Tecnica, professione e società - Stefania Elena Carnemolla

Roma,  3 settembre 2012

En 1956, le CONI (Comité Olympique National Italien) constitua un Comité de la flamme olympique pour travailler sur l'organisation du relais et le recrutement des porteurs de torches. En 1936, Carl Diem, Secrétaire général du Comité d’organisation des Jeux de la XIe Olympiade à Berlin, proposa d’instaurer le relais de la flamme au programme des JO. Dés lors la flamme est allumée à Olympie et puis est transportée jusqu’à le pays hôte via un relais du flambeau. Le relais pour les Jeux de 1960 chercha à mettre en évidence les deux pôles de la civilisation classique, Athènes et Rome en effectuant un parcours-hommage aux civilisations grecque et romaine : elle effectua la traversée entre le Pirée et Rome sur le navire-école de la Marine Militaire Italienne «Amerigo Vespucci» et passa par des monuments célèbres et importants des deux pays. Pour la première fois, son parcours fut également couvert par la télévision.

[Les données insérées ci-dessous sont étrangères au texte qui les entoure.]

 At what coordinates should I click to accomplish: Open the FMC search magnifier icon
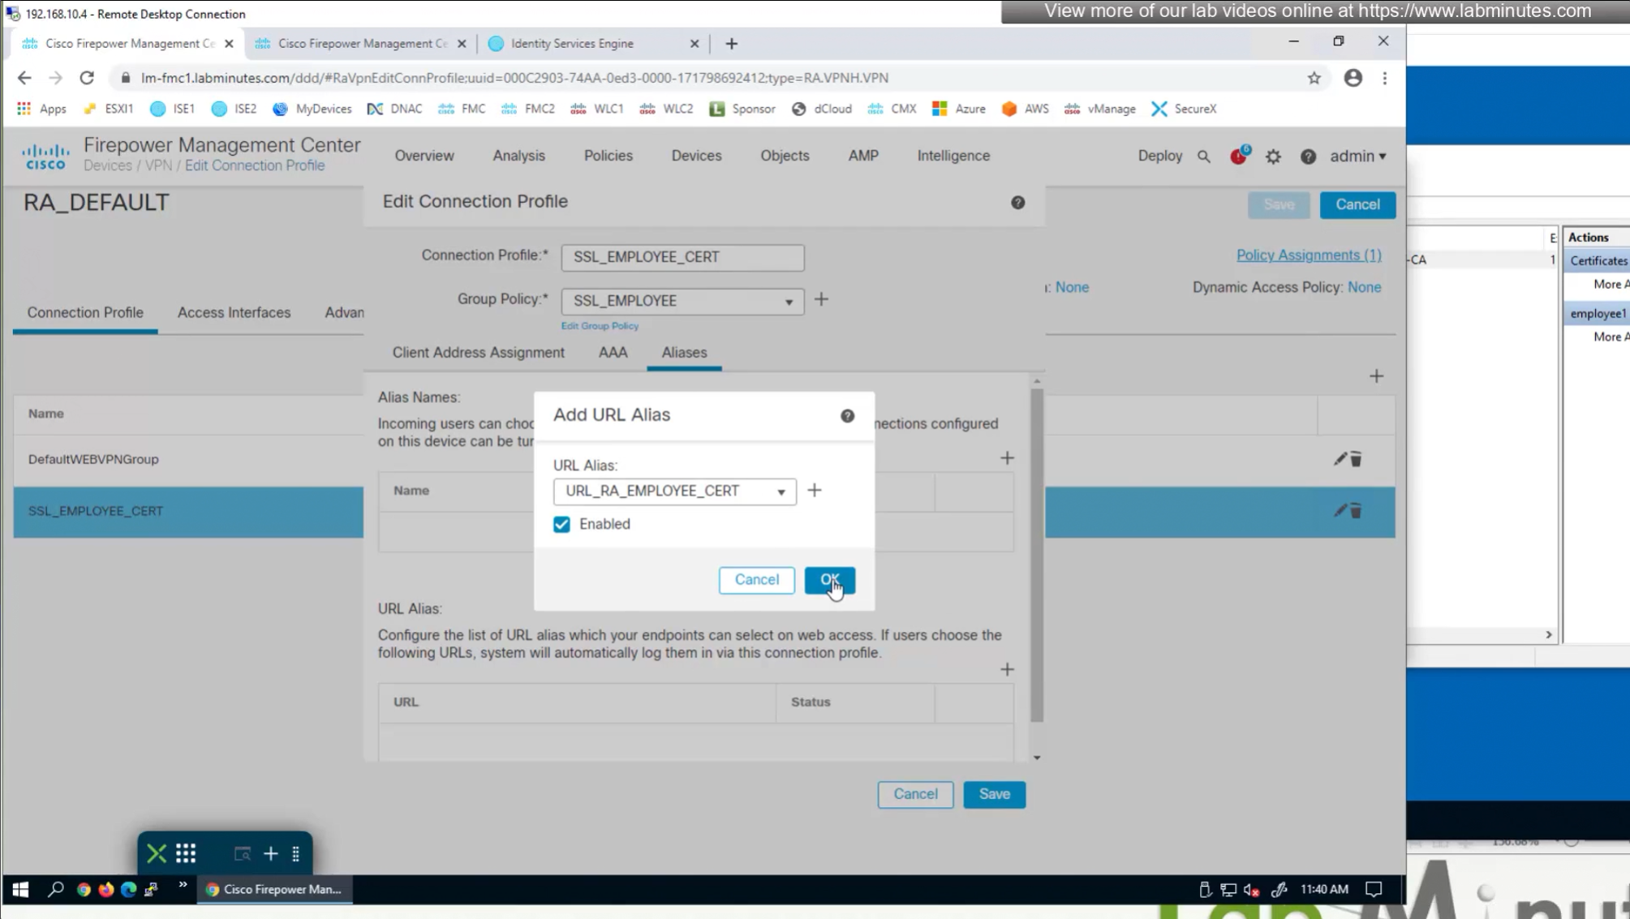click(x=1203, y=157)
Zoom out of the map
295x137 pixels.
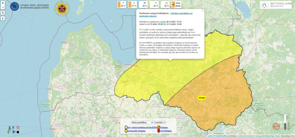click(x=3, y=7)
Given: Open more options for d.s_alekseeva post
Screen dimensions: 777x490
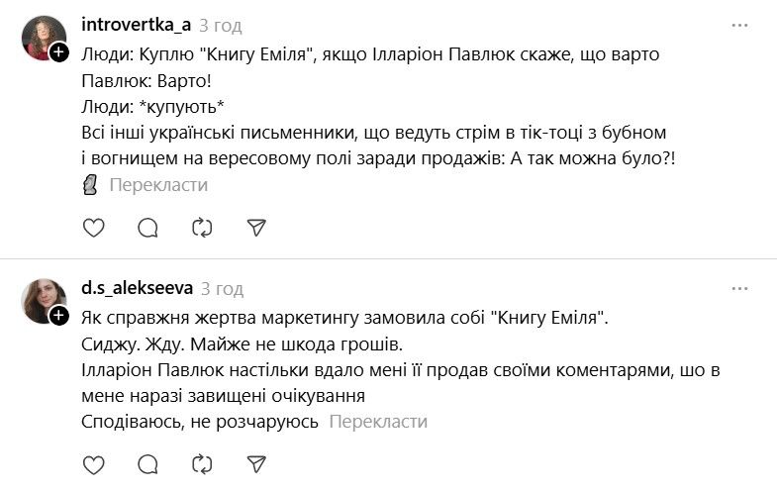Looking at the screenshot, I should [739, 288].
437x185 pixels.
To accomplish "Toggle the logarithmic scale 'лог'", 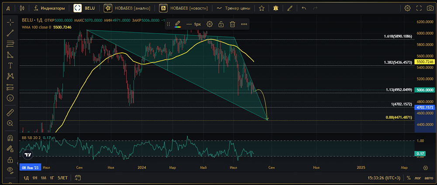I will coord(418,178).
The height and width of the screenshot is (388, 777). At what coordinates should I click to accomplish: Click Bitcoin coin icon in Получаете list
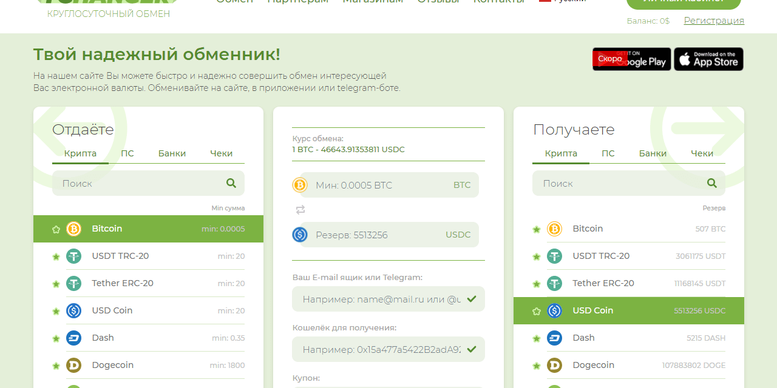click(554, 229)
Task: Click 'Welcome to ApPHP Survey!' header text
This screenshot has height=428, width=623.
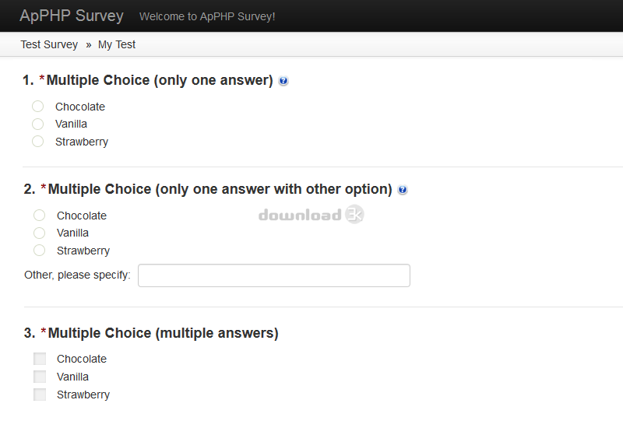Action: click(x=207, y=16)
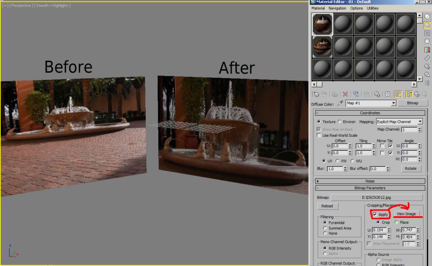Image resolution: width=432 pixels, height=266 pixels.
Task: Open the Mapping dropdown
Action: pos(399,122)
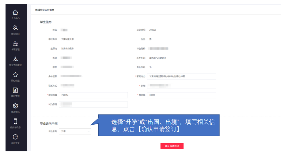This screenshot has width=291, height=156.
Task: Go to 简历管理 resume icon
Action: tap(15, 91)
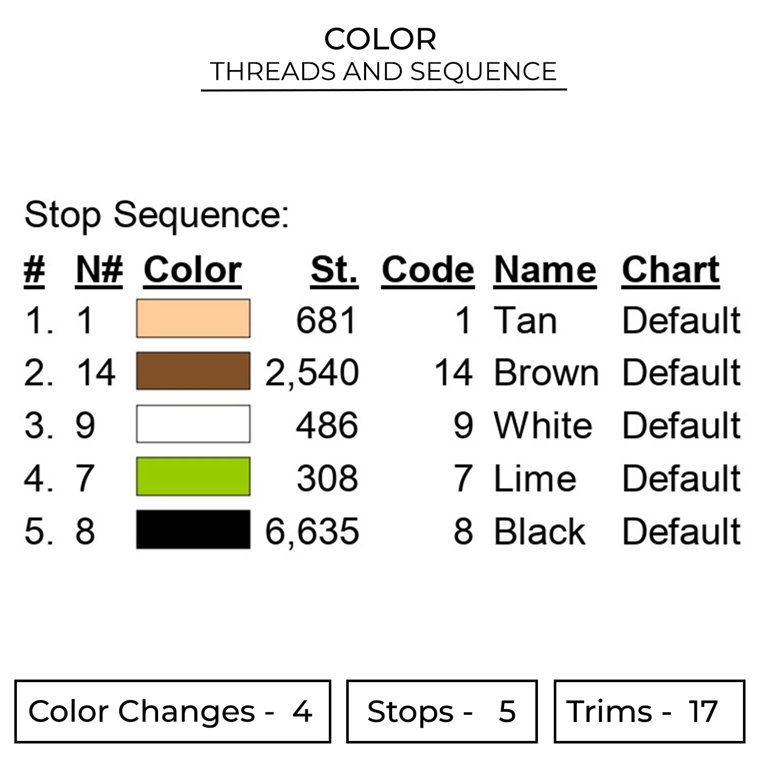Click the White thread name

tap(543, 425)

Le relais de 2.750 km débuta le 12 août à Olympie. La flamme sacrée fut allumée aux rayons du soleil, la cérémonie fut simple et digne des belles traditions de l’Antiquité. Elle se déroula, dans le cadre unique des ruines d’Olympie sans pareil au monde, selon le rite antique : une grande prêtresse, Aleka Katselis (une des plus grandes actrices du Théâtre national grec) entourée de vestales, pria Zeus d’accorder sa bénédiction et sa lumière aux Jeux Olympiques puis alluma une amphore au foyer d’un miroir parabolique réfléchissant les rayons du soleil. Ensuite la flamme fut placée dans une urne et transportée dans l’ancien temple d’Héra. De là la grande prêtresse alluma le flambeau à la flamme de l’amphore et le tendit au premier relayeur, l'athlète grec Penaghiotis Epitropolous, en présence de plusieurs centaines de personnalités du monde du sport et de la politique.
Le relais, organisée par le Comité olympique grec, passa à travers Pyrgos, Patras, Corinthe, Mégare, Eleusis et Athènes. Ici, le 13 août, au Stade panathénaïque, le relayeur remit la torche au futur Roi Constantin de Grèce. D'Athènes, la flamme atteignit le port de Zéas, dans le Piraeus, où il était ancré le trois-mâts  Amerigo Vespucci. La flamme olympique arriva à Syracuse le 18 août à bord du Amerigo Vespucci où elle fut saluée avec enthousiasme et applaudissements par la foule. Le 25, porté par huit athlètes, le drapeau aux cinq anneaux fit son entrée dans le Stade olympique.  Dernier des mille huit cent cinquante-deux relayeurs, Giancarlo Peris, un coureur de fond italien d'origine grecque, pénétra dans le stade en tenant fièrement la torche et fit le tour du stade avant de rejoindre une vasque monumentale de bronze qu’il embrasa grâce à la flamme olympique. Le stade grondait de joie ; Adolfo Consolini, célèbre discobole, champion olympique en 1948, prononça le serment des athlètes. La contribution des Forces Armées, à travers le Groupe Olympique militaire établi en 1957, fut cruciale à l'arrangement du relais.